▸ **DATA FOR PROCESSING**
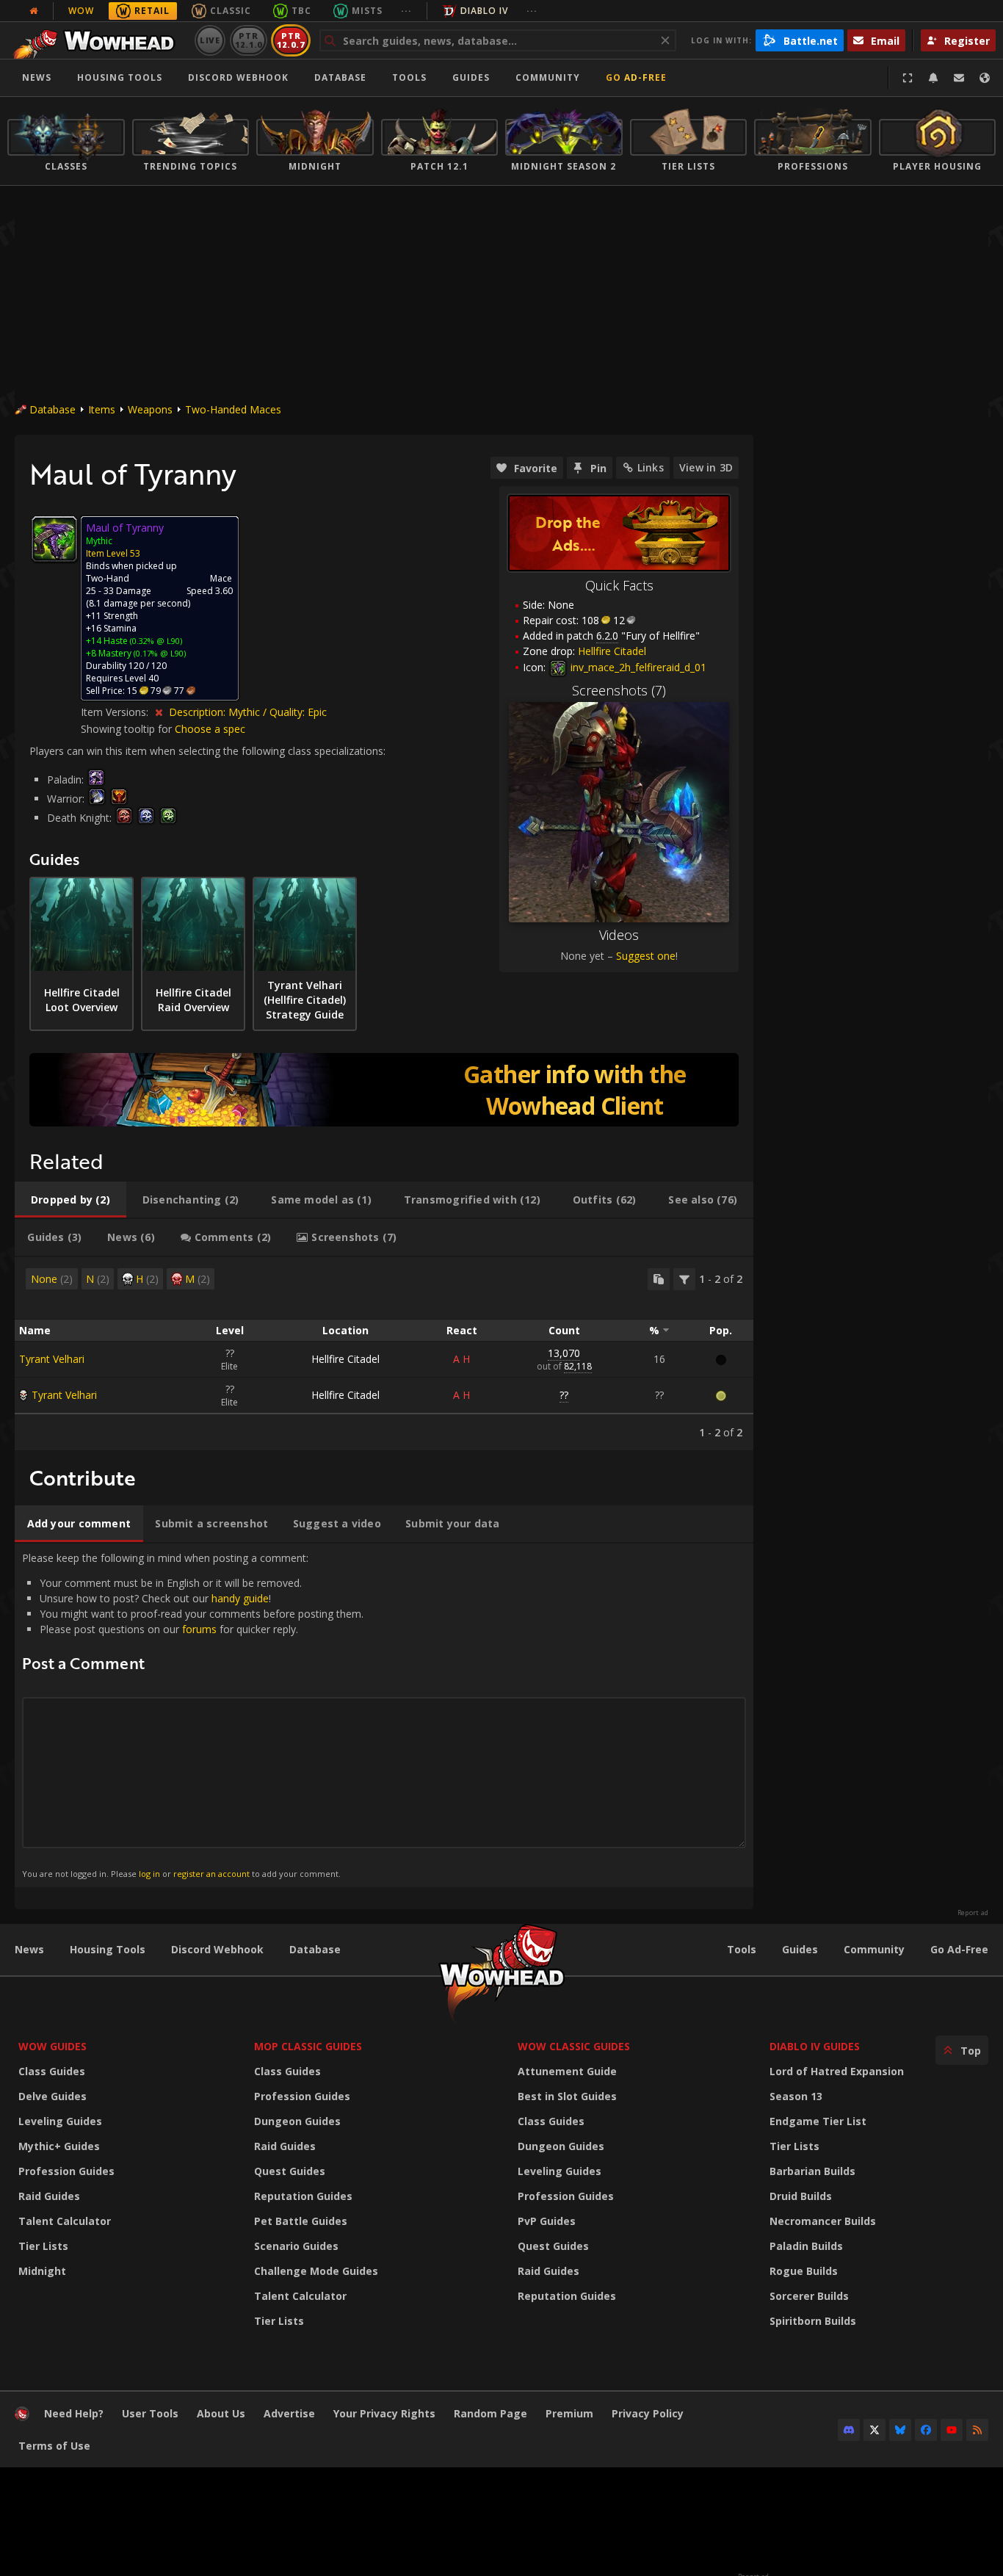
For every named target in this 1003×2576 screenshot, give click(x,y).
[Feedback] (959, 78)
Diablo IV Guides (815, 2046)
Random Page (490, 2413)
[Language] (985, 78)
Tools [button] (409, 77)
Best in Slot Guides (567, 2096)
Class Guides (51, 2071)
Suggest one (646, 956)
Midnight (42, 2271)
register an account (211, 1873)
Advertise (289, 2413)
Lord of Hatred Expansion (837, 2071)
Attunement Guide (567, 2071)
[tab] (70, 1200)
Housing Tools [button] (119, 77)
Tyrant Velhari (51, 1359)
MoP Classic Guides (308, 2046)
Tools (741, 1949)
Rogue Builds (804, 2271)
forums (199, 1629)
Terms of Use (54, 2446)
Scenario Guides (296, 2246)
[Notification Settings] (933, 78)
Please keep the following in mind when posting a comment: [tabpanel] (192, 1715)
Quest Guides (289, 2171)
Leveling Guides (60, 2121)
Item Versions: (116, 712)
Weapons (150, 409)
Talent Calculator (64, 2221)
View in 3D (706, 467)
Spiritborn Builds (813, 2321)
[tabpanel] (384, 1353)
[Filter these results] (684, 1279)
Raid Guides (49, 2196)
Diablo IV (484, 10)
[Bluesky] (900, 2430)
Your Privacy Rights (384, 2413)
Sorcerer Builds (809, 2296)
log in (149, 1873)
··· (406, 10)
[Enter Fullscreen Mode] (908, 78)
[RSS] (977, 2430)
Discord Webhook (238, 77)
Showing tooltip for (128, 729)
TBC (301, 10)
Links (650, 467)
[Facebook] (926, 2430)
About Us (221, 2413)
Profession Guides (66, 2171)
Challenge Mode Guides (316, 2271)
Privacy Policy (648, 2413)
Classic (230, 10)
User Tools (150, 2413)
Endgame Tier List (818, 2121)
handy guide (240, 1598)
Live (210, 40)
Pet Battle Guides (300, 2221)
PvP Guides (547, 2221)
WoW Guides (52, 2046)
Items (101, 409)
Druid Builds (801, 2196)
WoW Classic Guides (574, 2046)
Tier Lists (43, 2246)
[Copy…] (659, 1279)
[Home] (98, 40)
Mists (367, 10)
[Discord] (849, 2430)
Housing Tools (107, 1949)
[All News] (34, 11)
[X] (874, 2430)
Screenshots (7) (619, 690)
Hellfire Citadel (345, 1359)
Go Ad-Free (636, 77)
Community (547, 77)
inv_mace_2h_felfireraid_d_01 (637, 667)
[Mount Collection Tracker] (384, 1089)
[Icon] (54, 539)
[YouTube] (952, 2430)
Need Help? (74, 2413)
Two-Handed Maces (233, 409)
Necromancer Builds (823, 2221)
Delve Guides (52, 2096)
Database (340, 77)
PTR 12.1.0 (248, 40)
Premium (569, 2413)
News (36, 77)
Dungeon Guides (297, 2121)
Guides (471, 77)
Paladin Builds (806, 2246)
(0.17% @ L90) (158, 653)
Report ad (972, 1913)
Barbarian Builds (812, 2171)
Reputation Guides (303, 2196)
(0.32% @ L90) (155, 640)
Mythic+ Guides (59, 2146)
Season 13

▸ **TASK DETAILS**
Wherever a line in the material contains "Builds", count it; the answer is the number alone.

▸ **SOLVED PROBLEM**
7